__Task brief__.
In the entries below, find the line with "Click the Windows Start" and the line with "Task: Follow the". Return those two lines and all lines between them, exactly.
++++++++++
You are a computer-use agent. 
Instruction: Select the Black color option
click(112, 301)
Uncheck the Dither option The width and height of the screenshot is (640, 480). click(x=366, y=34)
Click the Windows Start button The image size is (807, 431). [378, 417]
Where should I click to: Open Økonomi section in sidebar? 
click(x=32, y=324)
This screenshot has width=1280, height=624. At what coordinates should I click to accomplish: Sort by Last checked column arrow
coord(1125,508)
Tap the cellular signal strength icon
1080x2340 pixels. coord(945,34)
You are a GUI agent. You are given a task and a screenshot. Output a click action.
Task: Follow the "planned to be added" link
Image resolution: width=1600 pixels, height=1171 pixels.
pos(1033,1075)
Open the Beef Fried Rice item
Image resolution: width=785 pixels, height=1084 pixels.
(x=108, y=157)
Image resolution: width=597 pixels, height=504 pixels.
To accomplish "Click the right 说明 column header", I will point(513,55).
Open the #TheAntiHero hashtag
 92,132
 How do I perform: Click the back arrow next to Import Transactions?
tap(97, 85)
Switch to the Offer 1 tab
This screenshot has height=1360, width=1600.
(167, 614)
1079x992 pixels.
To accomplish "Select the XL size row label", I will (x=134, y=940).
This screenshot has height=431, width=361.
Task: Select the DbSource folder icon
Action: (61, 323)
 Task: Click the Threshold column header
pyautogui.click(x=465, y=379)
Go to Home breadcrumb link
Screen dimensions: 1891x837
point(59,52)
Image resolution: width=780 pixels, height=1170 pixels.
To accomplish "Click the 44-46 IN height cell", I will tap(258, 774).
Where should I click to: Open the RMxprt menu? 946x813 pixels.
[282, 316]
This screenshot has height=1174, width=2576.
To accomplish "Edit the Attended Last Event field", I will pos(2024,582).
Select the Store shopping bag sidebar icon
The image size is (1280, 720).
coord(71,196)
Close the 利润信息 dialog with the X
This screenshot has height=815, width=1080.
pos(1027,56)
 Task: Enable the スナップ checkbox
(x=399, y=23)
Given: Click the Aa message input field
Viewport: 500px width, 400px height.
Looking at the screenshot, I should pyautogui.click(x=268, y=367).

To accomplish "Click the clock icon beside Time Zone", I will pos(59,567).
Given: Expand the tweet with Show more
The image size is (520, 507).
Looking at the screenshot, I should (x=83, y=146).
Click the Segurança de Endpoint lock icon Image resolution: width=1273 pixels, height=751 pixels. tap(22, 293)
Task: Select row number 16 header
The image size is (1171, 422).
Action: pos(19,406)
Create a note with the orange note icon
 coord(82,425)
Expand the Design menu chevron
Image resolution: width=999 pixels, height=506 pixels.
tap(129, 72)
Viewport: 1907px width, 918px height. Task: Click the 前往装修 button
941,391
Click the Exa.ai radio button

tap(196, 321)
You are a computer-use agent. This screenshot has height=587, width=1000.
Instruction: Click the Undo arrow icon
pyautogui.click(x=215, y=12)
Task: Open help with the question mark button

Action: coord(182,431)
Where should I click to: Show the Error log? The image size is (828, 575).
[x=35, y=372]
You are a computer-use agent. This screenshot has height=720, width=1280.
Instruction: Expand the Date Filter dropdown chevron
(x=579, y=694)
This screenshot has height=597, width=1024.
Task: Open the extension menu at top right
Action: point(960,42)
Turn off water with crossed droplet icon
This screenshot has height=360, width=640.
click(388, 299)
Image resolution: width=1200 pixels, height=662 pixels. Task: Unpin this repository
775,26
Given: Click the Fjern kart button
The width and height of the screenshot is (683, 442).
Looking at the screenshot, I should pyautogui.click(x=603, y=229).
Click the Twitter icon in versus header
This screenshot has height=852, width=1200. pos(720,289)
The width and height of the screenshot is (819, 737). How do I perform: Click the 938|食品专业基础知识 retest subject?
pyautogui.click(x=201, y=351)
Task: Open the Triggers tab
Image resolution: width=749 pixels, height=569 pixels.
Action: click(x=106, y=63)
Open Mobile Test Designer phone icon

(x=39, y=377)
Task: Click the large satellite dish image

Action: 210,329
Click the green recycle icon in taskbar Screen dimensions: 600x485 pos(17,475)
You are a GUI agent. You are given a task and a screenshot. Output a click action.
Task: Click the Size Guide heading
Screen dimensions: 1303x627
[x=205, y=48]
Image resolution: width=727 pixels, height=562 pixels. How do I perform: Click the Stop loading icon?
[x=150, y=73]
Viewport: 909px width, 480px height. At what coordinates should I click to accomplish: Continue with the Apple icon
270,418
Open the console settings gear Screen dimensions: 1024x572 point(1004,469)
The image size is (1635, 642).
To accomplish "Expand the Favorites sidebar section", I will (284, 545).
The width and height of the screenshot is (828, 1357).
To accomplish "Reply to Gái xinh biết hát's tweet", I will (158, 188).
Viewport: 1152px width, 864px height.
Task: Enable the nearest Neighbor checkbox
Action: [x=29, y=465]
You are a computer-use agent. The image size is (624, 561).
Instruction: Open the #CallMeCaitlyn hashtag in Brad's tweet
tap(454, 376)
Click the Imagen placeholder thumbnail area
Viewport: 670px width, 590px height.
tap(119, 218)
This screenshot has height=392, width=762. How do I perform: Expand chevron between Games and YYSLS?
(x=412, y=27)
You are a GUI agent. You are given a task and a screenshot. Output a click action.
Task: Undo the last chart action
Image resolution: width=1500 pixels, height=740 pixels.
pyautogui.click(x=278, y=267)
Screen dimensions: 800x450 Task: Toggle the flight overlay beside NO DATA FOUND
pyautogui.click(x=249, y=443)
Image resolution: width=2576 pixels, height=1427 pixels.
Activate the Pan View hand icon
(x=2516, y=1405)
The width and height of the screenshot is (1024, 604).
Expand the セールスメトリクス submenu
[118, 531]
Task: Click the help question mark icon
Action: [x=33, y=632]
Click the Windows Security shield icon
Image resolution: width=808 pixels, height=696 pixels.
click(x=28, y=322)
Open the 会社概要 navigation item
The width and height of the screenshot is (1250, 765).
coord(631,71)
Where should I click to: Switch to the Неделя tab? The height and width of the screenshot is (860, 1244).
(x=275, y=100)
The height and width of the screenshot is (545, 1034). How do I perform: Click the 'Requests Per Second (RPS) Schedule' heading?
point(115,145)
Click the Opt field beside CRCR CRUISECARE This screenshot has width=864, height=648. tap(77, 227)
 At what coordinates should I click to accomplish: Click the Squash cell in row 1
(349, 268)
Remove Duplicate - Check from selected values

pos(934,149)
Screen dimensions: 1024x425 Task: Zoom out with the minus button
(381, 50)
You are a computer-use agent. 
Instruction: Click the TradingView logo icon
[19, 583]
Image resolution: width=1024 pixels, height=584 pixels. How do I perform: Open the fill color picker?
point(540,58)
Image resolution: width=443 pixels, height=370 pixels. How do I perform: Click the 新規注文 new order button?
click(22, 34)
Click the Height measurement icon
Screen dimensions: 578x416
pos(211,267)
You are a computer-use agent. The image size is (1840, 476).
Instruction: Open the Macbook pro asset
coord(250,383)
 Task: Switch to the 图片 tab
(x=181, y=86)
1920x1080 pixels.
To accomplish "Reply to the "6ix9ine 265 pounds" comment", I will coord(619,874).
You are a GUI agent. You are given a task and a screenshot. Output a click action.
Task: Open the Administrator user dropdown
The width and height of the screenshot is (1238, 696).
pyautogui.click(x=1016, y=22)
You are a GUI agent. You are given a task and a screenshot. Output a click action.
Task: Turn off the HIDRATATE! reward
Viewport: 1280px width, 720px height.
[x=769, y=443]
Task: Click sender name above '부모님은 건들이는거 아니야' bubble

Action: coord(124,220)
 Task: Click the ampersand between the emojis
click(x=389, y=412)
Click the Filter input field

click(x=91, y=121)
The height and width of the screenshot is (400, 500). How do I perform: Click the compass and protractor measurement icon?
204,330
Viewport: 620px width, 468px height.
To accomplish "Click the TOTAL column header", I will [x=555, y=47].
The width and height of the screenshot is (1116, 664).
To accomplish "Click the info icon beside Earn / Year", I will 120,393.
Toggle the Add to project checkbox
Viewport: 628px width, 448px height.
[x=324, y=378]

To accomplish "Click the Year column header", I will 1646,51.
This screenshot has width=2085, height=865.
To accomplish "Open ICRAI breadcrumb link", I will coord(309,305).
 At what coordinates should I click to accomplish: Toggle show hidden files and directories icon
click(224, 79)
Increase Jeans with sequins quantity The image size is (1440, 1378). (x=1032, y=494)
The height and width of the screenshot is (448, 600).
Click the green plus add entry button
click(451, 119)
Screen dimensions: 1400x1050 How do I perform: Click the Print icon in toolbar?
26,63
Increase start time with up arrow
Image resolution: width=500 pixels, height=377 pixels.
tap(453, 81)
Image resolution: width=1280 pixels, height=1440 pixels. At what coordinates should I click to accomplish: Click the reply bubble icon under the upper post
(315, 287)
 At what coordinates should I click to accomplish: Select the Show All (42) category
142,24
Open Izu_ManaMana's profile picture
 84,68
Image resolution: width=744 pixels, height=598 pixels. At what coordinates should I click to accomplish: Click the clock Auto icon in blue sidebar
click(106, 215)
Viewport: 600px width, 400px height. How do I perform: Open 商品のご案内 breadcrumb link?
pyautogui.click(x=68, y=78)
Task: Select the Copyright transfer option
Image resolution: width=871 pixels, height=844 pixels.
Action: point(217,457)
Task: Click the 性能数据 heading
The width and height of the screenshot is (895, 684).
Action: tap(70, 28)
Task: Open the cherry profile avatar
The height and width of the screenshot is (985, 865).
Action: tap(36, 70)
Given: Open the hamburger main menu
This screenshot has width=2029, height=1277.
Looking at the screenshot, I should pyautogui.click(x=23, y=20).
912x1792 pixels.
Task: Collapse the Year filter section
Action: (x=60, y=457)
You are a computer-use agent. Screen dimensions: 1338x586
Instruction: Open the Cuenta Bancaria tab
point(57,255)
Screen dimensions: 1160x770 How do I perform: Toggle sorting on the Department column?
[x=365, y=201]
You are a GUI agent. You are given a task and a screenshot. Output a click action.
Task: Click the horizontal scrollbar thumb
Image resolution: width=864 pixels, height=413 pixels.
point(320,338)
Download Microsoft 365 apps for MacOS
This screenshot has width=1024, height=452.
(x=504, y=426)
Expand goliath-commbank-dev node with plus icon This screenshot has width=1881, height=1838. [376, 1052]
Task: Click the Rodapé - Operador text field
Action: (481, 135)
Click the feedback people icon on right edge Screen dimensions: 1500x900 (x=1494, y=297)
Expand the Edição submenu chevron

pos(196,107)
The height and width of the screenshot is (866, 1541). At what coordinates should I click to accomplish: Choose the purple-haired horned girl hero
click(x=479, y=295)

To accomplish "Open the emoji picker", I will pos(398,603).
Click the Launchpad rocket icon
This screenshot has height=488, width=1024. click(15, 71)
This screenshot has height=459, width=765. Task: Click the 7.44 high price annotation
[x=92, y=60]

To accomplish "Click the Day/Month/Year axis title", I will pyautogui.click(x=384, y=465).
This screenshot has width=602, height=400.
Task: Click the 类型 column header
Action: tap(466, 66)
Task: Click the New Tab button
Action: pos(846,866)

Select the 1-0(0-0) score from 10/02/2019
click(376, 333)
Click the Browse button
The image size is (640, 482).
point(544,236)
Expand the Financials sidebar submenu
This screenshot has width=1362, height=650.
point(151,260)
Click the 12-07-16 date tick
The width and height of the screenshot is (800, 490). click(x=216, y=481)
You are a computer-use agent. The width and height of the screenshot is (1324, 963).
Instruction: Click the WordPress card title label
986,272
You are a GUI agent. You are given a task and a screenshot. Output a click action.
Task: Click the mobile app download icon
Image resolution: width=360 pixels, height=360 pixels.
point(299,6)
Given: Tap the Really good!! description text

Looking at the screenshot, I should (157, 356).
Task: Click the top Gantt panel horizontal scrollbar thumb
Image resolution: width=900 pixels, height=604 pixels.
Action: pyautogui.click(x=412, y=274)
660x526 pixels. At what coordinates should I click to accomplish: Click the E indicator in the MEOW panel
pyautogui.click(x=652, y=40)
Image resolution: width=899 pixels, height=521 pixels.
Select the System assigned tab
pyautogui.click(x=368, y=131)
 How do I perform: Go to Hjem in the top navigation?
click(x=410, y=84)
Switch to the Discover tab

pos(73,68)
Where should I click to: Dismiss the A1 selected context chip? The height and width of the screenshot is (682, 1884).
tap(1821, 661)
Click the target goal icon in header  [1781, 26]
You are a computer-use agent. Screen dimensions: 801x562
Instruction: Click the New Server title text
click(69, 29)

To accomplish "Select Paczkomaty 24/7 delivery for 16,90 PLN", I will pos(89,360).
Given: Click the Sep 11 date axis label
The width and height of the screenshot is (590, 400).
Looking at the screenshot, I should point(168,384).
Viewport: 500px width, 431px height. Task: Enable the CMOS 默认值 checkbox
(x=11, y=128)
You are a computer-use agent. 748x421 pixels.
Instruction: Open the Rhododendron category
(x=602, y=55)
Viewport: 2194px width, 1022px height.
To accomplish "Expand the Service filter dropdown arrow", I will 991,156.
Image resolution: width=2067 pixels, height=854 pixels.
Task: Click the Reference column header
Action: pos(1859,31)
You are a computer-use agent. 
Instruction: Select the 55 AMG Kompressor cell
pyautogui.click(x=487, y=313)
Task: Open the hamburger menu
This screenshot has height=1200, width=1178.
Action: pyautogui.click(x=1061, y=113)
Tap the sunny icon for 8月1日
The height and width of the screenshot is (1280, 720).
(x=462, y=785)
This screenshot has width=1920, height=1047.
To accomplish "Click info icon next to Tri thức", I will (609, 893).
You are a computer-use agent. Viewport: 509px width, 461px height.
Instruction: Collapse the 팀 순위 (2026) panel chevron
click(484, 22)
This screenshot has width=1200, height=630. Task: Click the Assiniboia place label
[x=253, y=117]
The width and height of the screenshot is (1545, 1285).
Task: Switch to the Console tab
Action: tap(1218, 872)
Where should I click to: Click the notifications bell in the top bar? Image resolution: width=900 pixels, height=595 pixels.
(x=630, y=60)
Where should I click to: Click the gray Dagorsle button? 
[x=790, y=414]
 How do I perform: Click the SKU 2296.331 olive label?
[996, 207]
++++++++++
__Task result__.
Click the Windows Start button The image size is (807, 431). [378, 417]
Where should I click to: Open Økonomi section in sidebar? 
click(x=32, y=324)
This screenshot has width=1280, height=624. At what coordinates should I click to accomplish: Sort by Last checked column arrow
coord(1125,508)
Tap the cellular signal strength icon
1080x2340 pixels. coord(945,34)
You are a GUI agent. You are given a task and a screenshot. Output a click action.
Task: Follow the "planned to be added" link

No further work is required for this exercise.